:: Extracted information ::
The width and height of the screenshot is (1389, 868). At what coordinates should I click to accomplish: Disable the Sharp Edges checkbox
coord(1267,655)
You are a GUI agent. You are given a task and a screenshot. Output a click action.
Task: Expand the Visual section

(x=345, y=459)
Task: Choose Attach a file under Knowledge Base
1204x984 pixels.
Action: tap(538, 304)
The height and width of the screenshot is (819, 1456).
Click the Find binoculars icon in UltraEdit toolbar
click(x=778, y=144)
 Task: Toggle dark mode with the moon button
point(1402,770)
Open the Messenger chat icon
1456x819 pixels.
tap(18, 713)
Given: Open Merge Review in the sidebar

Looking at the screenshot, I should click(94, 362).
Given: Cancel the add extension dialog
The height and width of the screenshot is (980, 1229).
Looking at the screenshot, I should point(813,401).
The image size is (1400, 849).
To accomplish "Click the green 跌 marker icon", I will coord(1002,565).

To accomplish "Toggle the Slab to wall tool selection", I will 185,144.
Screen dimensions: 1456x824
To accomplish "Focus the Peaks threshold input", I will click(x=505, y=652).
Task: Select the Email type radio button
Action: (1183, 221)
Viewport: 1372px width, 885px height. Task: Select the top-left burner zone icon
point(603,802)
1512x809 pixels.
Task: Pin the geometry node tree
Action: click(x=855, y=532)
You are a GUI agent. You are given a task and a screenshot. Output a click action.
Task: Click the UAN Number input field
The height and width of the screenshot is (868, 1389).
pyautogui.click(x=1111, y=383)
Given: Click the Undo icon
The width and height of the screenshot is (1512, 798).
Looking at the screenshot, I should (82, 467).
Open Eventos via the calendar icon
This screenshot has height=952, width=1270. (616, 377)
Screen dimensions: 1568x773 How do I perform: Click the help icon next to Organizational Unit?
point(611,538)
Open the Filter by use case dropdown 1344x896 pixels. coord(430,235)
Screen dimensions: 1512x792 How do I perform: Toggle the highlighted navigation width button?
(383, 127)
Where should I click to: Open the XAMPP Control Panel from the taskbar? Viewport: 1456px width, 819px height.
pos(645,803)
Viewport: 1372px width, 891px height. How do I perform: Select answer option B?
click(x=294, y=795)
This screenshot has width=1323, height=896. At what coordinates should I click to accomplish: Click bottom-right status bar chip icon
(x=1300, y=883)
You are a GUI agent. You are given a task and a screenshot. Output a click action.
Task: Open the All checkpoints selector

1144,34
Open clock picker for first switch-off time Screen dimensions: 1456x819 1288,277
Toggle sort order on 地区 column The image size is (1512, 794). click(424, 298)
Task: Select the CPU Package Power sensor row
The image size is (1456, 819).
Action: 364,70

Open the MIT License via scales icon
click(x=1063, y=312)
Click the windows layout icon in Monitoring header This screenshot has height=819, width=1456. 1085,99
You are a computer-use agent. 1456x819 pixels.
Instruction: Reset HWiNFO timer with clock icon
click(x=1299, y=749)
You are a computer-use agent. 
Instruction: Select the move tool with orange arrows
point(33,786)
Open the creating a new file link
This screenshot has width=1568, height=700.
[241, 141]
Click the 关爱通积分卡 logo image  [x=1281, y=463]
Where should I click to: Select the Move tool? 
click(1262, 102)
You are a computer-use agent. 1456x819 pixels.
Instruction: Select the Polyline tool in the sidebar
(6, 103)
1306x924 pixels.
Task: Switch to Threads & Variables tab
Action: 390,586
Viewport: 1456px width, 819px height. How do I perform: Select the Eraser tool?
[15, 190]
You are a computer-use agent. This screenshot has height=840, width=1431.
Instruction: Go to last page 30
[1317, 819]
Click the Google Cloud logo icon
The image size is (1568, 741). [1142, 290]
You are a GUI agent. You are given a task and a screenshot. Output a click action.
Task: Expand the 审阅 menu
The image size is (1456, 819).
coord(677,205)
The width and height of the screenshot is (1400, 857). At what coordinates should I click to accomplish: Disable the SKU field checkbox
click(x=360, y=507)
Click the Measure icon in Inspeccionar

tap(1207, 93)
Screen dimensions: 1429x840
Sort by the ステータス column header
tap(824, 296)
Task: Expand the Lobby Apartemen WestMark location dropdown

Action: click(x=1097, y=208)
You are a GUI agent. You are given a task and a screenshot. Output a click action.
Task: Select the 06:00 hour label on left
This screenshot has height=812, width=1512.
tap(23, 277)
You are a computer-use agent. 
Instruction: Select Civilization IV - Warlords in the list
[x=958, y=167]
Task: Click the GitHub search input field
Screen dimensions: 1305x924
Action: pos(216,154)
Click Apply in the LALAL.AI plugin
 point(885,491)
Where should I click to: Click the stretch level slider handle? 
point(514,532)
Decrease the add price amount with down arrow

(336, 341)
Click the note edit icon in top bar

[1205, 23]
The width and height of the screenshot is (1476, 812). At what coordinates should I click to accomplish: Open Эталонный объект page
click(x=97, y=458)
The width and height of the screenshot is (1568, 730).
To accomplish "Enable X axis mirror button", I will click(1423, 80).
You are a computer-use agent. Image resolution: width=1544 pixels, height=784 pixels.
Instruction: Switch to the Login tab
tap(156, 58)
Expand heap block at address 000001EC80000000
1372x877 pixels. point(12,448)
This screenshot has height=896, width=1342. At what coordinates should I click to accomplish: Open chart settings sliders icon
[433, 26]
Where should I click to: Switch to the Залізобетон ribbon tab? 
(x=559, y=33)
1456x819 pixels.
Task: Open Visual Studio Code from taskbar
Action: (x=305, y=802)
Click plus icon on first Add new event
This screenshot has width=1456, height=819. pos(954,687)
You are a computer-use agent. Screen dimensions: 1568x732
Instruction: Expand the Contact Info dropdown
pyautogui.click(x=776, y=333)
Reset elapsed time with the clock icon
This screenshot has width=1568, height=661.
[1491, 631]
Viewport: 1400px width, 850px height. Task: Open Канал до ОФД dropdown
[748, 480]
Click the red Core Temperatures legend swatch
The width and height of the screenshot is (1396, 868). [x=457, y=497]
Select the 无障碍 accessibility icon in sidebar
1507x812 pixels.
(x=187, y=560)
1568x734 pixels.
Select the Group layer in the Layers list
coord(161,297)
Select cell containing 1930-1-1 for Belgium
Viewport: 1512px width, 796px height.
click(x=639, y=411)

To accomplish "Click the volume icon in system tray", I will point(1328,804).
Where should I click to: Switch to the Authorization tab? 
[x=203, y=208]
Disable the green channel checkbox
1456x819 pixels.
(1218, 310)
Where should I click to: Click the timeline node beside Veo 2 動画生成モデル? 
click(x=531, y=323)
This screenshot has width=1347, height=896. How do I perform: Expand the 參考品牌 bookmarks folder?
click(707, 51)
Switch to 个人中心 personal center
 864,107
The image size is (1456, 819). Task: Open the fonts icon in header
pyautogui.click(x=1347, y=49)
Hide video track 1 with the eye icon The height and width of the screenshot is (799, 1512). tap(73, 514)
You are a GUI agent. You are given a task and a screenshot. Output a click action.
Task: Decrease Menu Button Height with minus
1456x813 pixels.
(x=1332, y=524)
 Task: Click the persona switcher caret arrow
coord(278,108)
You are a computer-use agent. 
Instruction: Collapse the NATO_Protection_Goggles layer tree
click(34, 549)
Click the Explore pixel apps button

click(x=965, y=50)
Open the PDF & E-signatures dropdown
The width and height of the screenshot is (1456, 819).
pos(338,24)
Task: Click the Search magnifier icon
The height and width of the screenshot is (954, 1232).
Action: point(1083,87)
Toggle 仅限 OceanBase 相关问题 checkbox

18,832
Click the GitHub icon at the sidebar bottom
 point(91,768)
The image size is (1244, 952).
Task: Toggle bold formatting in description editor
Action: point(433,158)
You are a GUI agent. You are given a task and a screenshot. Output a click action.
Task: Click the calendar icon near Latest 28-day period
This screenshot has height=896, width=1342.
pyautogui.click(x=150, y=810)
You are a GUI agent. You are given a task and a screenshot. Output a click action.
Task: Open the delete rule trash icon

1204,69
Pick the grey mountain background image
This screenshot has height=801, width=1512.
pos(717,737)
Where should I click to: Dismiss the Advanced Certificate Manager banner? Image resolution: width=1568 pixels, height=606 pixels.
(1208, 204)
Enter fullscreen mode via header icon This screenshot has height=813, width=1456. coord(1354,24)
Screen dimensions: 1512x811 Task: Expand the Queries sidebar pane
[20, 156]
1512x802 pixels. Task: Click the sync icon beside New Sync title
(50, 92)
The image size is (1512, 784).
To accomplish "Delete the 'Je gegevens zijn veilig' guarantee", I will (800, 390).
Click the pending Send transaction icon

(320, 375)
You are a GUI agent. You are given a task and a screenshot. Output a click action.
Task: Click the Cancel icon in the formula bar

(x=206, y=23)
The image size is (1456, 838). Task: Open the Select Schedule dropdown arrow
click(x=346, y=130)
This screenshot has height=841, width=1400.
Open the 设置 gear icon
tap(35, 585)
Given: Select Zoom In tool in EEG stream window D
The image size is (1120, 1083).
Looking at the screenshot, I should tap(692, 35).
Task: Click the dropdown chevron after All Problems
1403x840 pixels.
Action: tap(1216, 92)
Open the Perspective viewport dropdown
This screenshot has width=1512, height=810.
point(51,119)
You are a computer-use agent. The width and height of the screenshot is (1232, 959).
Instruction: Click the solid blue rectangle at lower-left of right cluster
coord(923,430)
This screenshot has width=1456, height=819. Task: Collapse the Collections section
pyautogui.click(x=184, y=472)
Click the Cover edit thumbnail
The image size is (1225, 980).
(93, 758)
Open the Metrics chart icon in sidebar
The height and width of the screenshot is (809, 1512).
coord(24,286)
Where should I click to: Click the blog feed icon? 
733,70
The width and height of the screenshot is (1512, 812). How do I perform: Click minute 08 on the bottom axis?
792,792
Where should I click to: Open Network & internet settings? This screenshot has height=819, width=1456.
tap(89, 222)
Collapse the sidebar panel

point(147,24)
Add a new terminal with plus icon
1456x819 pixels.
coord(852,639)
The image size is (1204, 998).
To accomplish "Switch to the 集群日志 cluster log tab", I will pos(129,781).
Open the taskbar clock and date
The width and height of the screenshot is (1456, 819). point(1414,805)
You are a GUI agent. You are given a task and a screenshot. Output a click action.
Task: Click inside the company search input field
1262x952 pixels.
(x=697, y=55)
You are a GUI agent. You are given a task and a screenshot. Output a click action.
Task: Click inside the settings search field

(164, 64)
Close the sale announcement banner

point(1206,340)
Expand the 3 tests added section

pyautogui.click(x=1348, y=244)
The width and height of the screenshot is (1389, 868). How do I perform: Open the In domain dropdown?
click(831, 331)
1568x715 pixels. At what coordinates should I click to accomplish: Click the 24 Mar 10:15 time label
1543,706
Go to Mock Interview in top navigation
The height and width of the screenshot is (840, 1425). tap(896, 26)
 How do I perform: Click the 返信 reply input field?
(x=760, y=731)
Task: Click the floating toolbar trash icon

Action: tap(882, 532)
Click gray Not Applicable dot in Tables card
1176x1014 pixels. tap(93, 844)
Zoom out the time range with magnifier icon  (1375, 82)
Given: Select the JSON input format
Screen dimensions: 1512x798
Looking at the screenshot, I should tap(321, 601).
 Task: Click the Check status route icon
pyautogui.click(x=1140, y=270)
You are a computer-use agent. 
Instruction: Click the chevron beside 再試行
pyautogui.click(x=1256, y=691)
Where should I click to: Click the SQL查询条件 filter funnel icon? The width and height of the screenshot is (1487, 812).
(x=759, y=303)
:::
Quote every line of the records above, from the first down to the one holding "Task: Choose Attach", exactly as written.

** Task result **
The width and height of the screenshot is (1389, 868). At what coordinates should I click to accomplish: Disable the Sharp Edges checkbox
coord(1267,655)
You are a GUI agent. You are given a task and a screenshot. Output a click action.
Task: Expand the Visual section

(x=345, y=459)
Task: Choose Attach a file under Knowledge Base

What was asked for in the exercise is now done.